Última escola a desfilar no 1º dia do Grupo Especial, a escola do Morro do Borel celebrou a terra e o agronegócio, apostando mais uma vez em alegorias humanas ou vivas – com encenações e coreografias nos carros – para tentar brigar mais uma vez pelo título do carnaval do Rio de Janeiro.

Em 2015, a escola ficou na quarta colocação. A escola foi campeã em 1936, 2010, 2012 e 2014. O enredo “Semeando Sorriso, a Tijuca festeja o solo sagrado”, uma homenagem à cidade de Sorriso, no Mato Grosso, conhecida como capital da soja, abordou da criação do homem através do barro ao desenvolvimento da agricultura.e vida no campo.

Uma equipe da escola até passeou uma semana pela cidade de Sorriso, mas o patrocínio não veio. Em tempos de aridez financeira, a saída encontrada pelos carnavalescos Mauro Quintaes, Annik Salmon, Hélcio Paim e Marcus Paulo foi apostar na criatividade e no capricho das fantasias para falar da vida no campo.

A bateria comandada por mestre Casagrande abusou das bossas e paradinhas, e trouxe a atriz Juliana Alves como rainha.

Carro faz colheita de ala de milhos

A Unidos da Tijuca desfilou com 6 carros e um tripé, e 3.500 componentes em 29 alas. A comissão de frente trouxe veio em cima de um módulo e apresentou bailarinos 'brotando' e 'desabrochando' da terra.

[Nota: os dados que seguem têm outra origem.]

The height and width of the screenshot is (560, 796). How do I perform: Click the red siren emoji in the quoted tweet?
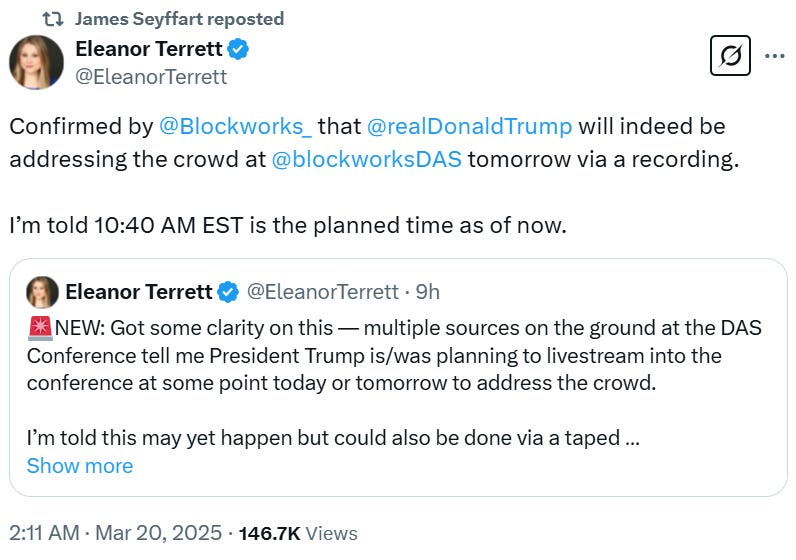[40, 328]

O abre-alas mostrou a criação do homem através do barro e causou impacto ao trazer cerca de 170 componentes cobertos de terra dos pés à cabeça. Para pintar o grupo foram usados mil quilos de argila.

Na sequência, um carro trouxe bichos e plantas. A ala das baianas chamou a atenção ao vir de roxo e marrom, em forma de uma árvore de cabeça para baixo.

O terceiro homenageou a figura do homem do campo, e trouxe a imagem de um caipira em meio a um galinheiro, com direito a distribuição de ovos cozidos.

Outro carro trouxe lagartas e formigas gigantes. Mas o que chamou mais atenção foi um em forma de colheitadeira, com integrantes fantasiados de 'supermilhos' no alto e que fazia a colheita de uma ala de milhos.

O desfile terminou numa festa de colheita, com dança de quadrilhas e violeiros.